*TEXTE PROPOSÉ:*
◇ ◇ ◇ ◇

Le prince Charles au chevet de la Palestine

Le prince Charles de Galles au chevet de l’ancienne Palestine mandataire. « C’est mon voeu le plus cher que l’avenir puisse apporter la liberté, la justice et l’égalité à tous les Palestiniens, en vous permettant de vous développer et de prospérer ». Cette déclaration de l’héritier au trône d’Angleterre n’est pas passée inaperçue et s’est affichée en tête de nombreux quotidiens israéliens, certains indignés. En visite dans les Territoires palestiniens, le 24 janvier, après avoir participé au Vème forum international sur la Shoah, le prince Charles de Galles, qui assume de plus en plus de fonctions inhérentes à une charge royale, est-il venu apporter le soutien officiel du Royaume-Uni à son ancienne Palestine mandataire ?

◇ ◇ ◇ ◇

*DONNÉES FOURNIES:*
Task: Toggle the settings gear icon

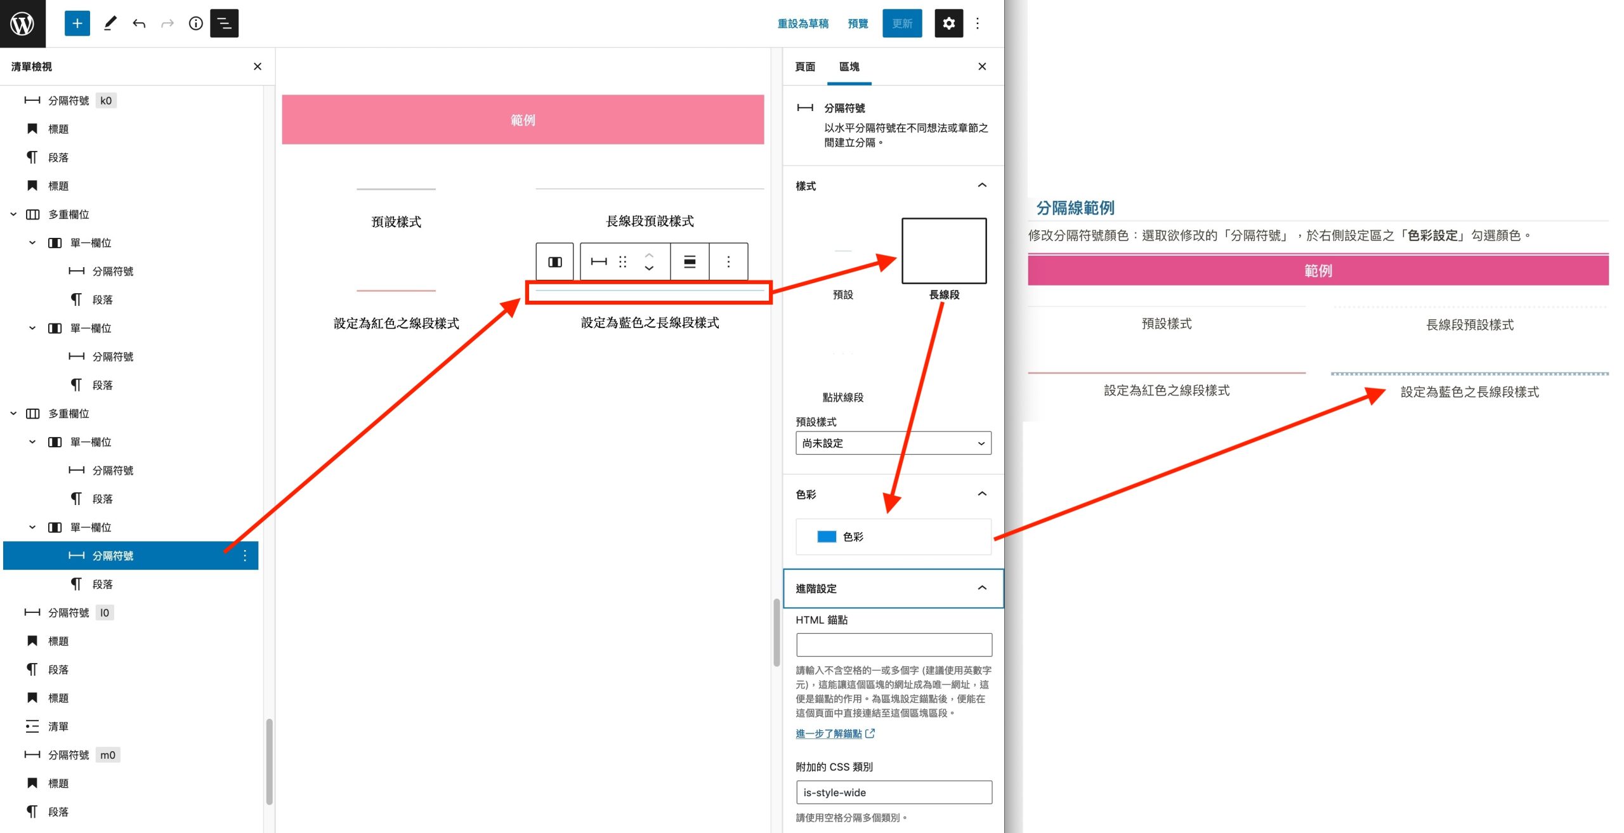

◇ ◇ ◇ ◇

*ÉNONCÉ DE L'EXERCICE:*
Recopiez mot pour mot, dans le texte sur la visite du prince Charles en Palestine, tout ce qui va de « Le prince Charles de Galles au » jusqu'à « ancienne Palestine mandataire ? ».

*RÉPONSE:*
Le prince Charles de Galles au chevet de l’ancienne Palestine mandataire. « C’est mon voeu le plus cher que l’avenir puisse apporter la liberté, la justice et l’égalité à tous les Palestiniens, en vous permettant de vous développer et de prospérer ». Cette déclaration de l’héritier au trône d’Angleterre n’est pas passée inaperçue et s’est affichée en tête de nombreux quotidiens israéliens, certains indignés. En visite dans les Territoires palestiniens, le 24 janvier, après avoir participé au Vème forum international sur la Shoah, le prince Charles de Galles, qui assume de plus en plus de fonctions inhérentes à une charge royale, est-il venu apporter le soutien officiel du Royaume-Uni à son ancienne Palestine mandataire ?